Em 2004, junto a amigos, o propósito se tornou realidade e vem se consolidando como um polo de proteção e valorização da pessoa idosa, oferecendo atividades voltadas à convivência comunitária, cultura, saúde, cidadania e lazer.
Mais de 100 projetos e 300 idosos beneficiados
Rosana relatou que o Remanso Fraterno já desenvolveu mais de 100 projetos e beneficiou cerca de 300 idosos, em uma estrutura de oito espaços de convivência e uma Área de Preservação Permanente (APP).
O projeto recebe pessoas a partir dos 60 anos, mas Maria da Conceição Peres, de 66 anos, lembrou que chegou ao Remanso aos 57 anos, antes mesmo da idade mínima. Segundo ela, fazer parte da instituição melhorou a vida emocional. 'Eu gosto da costura, das brincadeiras, de todas as atividades feitas aqui. Fiz muitas amizades. É como se nós idosos virássemos crianças de novo', contou.
Relatos de superação e acolhimento
Isabel Solis, de 50 anos, entrou a convite da irmã e, apesar de também não ter 60 anos, encontrou ali um espaço de acolhimento. Ela informou que tinha depressão e que não dava conta de ficar perto das pessoas, mas no projeto aprendeu a socializar.
Alice do Espírito Santo Silva, de 61 anos, entrou a convite de amigos, e hoje o local se tornou a segunda casa dela. Divina Maria Perez, de 62 anos, e Maria Francisca Medeiros de Albuquerque, de 65 anos, também encontraram no projeto um recomeço. Divina relatou que após deixar o trabalho por questões de saúde, começou a frequentar o projeto e isso tem ajudado ela a não ficar parada.

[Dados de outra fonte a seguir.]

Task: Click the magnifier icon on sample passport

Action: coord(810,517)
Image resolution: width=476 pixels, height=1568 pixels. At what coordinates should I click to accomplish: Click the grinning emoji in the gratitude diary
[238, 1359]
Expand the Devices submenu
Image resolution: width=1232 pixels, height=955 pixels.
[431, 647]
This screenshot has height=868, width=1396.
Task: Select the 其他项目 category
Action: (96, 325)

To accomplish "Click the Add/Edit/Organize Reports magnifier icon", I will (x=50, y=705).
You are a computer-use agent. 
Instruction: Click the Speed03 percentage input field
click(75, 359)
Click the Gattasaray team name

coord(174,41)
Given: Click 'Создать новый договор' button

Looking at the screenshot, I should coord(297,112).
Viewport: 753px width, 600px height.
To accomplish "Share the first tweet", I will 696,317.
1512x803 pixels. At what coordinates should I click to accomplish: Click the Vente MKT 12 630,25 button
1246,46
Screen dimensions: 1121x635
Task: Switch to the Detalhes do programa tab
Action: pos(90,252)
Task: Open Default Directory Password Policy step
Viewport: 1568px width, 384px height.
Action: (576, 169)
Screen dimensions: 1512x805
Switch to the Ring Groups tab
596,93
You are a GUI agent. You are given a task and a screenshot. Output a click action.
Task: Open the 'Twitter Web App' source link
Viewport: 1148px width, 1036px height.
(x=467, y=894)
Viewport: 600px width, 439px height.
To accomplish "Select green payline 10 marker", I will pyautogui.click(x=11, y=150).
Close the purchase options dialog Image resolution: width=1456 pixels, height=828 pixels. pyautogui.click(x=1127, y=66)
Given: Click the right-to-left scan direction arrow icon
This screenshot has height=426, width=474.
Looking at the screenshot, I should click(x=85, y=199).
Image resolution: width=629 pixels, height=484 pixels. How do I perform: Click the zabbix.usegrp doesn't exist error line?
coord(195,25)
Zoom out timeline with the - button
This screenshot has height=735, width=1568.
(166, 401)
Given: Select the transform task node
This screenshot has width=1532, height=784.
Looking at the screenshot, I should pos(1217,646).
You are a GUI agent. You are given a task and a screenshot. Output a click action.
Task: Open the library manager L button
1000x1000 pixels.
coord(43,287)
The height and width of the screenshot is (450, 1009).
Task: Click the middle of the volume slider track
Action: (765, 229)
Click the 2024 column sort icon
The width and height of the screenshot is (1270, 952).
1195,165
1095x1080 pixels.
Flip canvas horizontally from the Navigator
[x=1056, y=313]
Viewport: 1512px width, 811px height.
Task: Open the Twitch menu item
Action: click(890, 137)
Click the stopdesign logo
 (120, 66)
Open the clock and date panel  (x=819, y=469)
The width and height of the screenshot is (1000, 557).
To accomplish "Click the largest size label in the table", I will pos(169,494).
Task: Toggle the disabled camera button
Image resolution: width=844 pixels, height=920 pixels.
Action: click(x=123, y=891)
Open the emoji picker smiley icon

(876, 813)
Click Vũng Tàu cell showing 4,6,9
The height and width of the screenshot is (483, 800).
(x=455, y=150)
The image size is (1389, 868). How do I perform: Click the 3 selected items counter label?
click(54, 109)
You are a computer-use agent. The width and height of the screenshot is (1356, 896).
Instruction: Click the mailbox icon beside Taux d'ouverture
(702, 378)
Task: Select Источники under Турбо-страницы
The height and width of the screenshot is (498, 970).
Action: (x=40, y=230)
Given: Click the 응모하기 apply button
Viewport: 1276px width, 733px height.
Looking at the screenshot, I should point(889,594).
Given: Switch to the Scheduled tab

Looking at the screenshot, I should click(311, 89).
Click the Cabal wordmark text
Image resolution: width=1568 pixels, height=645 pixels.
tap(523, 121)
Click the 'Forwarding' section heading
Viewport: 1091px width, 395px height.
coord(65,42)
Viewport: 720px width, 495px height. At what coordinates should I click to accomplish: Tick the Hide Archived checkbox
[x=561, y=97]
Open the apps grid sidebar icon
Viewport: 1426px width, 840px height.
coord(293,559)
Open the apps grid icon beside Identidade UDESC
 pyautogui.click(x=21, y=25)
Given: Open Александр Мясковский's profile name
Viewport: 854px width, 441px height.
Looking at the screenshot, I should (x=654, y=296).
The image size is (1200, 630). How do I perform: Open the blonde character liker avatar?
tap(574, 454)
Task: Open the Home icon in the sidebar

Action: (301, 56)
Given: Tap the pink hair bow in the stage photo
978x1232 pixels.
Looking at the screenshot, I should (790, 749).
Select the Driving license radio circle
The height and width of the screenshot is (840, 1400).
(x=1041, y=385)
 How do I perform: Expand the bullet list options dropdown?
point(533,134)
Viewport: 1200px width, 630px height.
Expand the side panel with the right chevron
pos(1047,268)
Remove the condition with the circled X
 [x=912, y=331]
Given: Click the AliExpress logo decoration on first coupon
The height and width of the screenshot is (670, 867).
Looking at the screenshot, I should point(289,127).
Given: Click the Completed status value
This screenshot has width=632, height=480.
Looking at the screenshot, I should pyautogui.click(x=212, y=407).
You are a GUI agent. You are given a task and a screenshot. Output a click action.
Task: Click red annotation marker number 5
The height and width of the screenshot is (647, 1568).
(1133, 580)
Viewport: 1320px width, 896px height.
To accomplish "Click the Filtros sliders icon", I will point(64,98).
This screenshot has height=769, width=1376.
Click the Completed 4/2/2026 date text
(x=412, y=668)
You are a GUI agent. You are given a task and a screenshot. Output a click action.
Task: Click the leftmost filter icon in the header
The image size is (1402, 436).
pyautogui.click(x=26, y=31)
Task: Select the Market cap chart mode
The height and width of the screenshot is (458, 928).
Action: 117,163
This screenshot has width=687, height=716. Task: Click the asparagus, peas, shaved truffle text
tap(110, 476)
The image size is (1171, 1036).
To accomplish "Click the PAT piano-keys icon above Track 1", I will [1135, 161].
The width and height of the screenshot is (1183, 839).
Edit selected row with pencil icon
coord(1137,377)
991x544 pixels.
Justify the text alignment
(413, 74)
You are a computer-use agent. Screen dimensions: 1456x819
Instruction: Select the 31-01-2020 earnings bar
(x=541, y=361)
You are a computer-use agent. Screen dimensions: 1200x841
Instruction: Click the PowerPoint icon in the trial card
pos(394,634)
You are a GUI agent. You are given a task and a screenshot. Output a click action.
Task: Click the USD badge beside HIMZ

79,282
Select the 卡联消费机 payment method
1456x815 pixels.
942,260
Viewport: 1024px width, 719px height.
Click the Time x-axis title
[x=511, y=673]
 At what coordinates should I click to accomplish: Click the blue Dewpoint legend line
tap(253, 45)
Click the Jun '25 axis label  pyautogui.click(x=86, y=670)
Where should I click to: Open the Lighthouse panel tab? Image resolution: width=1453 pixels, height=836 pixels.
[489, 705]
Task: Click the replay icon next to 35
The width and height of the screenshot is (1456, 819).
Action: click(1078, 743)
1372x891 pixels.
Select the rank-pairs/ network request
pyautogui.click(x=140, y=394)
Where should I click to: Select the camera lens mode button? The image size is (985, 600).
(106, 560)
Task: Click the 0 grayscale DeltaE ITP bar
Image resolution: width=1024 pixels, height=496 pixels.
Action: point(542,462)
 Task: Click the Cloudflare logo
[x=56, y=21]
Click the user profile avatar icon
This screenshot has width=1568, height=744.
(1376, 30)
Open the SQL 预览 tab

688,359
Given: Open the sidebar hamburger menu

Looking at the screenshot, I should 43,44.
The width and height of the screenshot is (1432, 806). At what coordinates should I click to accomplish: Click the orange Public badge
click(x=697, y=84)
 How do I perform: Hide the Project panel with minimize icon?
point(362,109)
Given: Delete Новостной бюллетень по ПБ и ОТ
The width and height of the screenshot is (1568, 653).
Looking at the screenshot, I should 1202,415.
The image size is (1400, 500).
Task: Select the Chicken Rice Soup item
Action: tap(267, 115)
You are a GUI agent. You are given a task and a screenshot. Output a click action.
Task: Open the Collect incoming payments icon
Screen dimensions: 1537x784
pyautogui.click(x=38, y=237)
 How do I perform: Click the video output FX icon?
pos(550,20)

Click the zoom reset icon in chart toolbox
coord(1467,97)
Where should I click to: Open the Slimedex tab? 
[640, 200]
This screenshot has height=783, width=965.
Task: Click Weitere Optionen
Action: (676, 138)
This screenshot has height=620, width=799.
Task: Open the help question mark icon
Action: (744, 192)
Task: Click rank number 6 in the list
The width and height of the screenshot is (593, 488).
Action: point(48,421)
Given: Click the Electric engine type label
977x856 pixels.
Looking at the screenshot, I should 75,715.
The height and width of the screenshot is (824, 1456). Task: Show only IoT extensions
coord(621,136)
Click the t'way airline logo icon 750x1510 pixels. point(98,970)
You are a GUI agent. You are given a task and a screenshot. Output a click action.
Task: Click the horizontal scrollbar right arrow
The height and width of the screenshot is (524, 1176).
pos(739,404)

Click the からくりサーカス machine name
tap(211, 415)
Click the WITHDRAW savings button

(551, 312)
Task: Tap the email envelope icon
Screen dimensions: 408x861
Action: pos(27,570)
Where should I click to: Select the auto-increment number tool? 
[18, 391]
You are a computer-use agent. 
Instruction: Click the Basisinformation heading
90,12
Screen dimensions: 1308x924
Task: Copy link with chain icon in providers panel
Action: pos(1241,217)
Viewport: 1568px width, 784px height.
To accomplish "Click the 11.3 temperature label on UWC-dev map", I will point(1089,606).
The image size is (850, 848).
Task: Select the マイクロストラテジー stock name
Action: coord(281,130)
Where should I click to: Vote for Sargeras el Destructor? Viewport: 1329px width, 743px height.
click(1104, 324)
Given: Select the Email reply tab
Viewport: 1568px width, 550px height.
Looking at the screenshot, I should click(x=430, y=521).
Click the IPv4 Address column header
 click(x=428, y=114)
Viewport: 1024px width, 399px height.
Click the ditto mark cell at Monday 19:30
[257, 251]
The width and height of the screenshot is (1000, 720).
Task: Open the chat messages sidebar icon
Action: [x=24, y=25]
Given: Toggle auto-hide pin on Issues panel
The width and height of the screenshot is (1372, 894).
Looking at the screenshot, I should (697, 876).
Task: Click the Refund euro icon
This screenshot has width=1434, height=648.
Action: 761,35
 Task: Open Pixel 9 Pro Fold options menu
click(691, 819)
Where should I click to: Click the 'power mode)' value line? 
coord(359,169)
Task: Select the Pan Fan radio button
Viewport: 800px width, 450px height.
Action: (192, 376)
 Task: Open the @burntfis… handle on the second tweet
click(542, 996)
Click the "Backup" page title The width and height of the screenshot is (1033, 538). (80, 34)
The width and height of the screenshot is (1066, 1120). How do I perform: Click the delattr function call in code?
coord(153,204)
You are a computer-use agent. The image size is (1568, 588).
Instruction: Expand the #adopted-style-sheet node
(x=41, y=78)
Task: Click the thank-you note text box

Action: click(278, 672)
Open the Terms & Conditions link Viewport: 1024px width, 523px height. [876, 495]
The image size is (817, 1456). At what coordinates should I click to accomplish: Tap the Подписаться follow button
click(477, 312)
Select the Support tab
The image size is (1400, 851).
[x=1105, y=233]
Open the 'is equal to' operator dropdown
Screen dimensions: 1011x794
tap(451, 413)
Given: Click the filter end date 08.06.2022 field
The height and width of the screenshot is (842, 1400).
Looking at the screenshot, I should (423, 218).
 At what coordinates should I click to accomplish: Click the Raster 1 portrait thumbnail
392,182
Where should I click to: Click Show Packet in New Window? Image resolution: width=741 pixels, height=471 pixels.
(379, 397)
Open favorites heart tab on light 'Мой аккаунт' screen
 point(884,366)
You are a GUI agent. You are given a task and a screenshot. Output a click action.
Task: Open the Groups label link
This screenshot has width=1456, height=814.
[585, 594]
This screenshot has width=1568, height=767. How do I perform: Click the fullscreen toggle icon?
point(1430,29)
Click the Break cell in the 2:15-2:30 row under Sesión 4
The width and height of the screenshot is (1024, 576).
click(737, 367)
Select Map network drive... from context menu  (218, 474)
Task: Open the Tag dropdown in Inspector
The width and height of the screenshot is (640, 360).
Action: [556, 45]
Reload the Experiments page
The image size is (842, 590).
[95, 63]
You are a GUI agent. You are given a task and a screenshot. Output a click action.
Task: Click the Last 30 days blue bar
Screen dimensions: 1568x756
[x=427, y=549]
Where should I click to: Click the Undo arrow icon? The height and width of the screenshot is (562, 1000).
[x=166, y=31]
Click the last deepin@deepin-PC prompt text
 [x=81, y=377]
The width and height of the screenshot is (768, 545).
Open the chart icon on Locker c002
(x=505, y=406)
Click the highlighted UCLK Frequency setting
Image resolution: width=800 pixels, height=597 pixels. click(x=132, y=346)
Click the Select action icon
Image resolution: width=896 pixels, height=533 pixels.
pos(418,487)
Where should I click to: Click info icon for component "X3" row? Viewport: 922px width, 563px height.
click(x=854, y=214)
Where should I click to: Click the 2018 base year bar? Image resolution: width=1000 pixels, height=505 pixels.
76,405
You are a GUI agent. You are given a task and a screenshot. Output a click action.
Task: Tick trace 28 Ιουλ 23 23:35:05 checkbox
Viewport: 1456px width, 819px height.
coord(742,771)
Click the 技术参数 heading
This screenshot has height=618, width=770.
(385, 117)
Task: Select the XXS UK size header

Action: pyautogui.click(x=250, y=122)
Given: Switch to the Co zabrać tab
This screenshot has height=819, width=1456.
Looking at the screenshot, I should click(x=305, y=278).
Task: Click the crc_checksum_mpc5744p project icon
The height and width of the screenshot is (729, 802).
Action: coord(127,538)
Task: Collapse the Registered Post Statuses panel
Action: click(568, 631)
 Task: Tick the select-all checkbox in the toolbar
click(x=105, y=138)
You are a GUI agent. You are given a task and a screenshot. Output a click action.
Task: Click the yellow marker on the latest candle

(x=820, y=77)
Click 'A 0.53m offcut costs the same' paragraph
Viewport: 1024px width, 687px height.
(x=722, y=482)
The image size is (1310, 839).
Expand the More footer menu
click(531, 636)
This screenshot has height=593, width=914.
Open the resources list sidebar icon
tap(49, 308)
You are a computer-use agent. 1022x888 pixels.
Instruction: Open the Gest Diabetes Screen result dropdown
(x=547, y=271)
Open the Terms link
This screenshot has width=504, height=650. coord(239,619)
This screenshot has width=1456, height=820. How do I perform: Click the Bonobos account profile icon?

Maria disse que ficou por causa do aconchego e do acolhimento.
Coordenadora destaca bem-estar e confiança
Elicineia Aparecida Fortes, de 69 anos, coordenadora do projeto Reciclart, informou que enxerga o Remanso como um espaço de contribuição e de ajuda mútua. 'A possibilidade de fazer algo para alguém traz bem-estar e confiança. Estar aposentada é só um estado profissional, a vida ainda é palpitante', destacou.